For any recursive datatype, such as

data Tree a = Leaf a | Branch [Tree a]

we can factor out self-reference into a type parameter, as in

data TreeF a s = LeafF a | BranchF [s]

This new type represents a “single layer” of a tree, where the type of leaves is given by a and the type of sublayers is given by s.

The type TreeF is called the base functor for Tree. We can recover the original datatype as

-- Infinite self-application of a functor: Fix f ≅ f (Fix f)
data Fix f = Fix (f (Fix f))

Fix (TreeF a) ≅ Tree a

These gymnastics are useful because we can now write a function encapsulating recursion:

-- Collapse a structure by folding it bottom-up
fold :: Functor f => (f r -> r) -> Fix f -> r
fold f (Fix whole) = f (fold f <$> whole)

The input f r -> r specifies how to collapse a single layer of our structure, granted that sublayers have already been collapsed.
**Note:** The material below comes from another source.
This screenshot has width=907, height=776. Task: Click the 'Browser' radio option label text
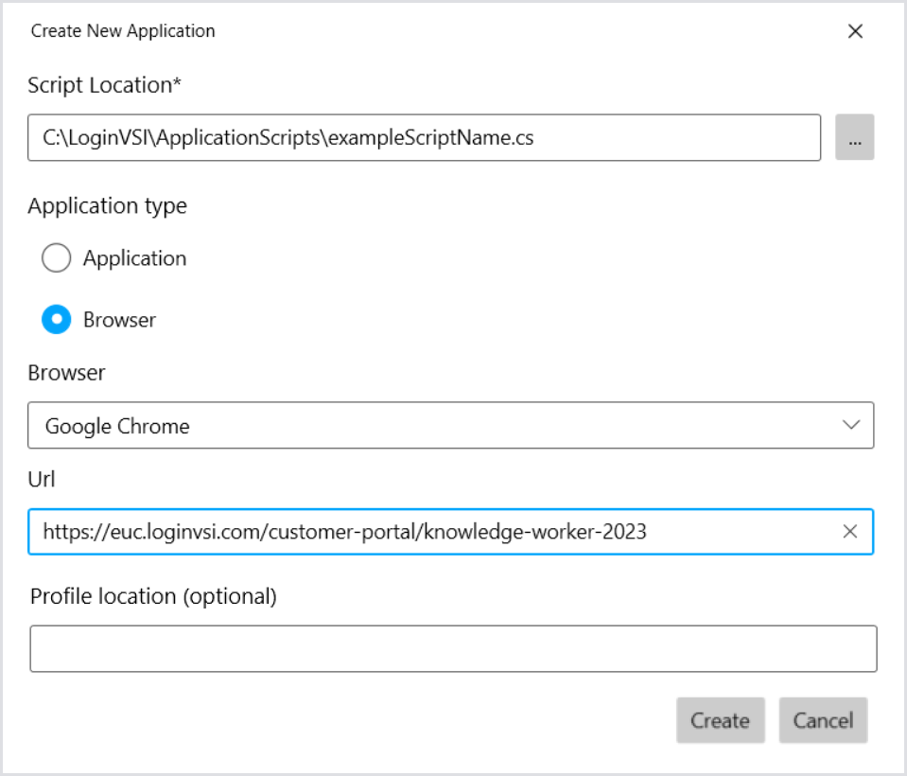(119, 320)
It is sometimes called an f-algebra. fold then handles the work of applying that function to each layer of the structure, bottom-up.
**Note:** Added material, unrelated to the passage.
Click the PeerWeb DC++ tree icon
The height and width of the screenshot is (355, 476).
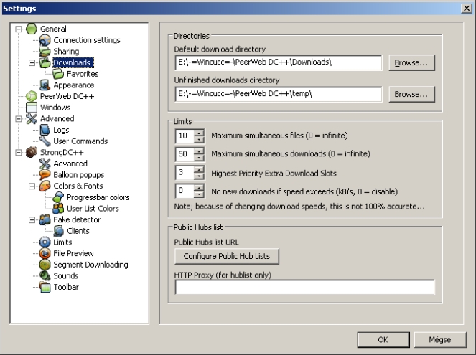32,96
For instance, we can specify a recursive sum-of-leaves like this:

type Tree a = Fix (TreeF a)

sumTree :: Tree Int -> Int
sumTree = fold \\case
	LeafF a -> a
	BranchF (as :: [Int]) -> sum as

The function fold (also known as cata) is a recursion scheme — it gives a strategy for walking over a recursive structure, without tying itself to any particular structure.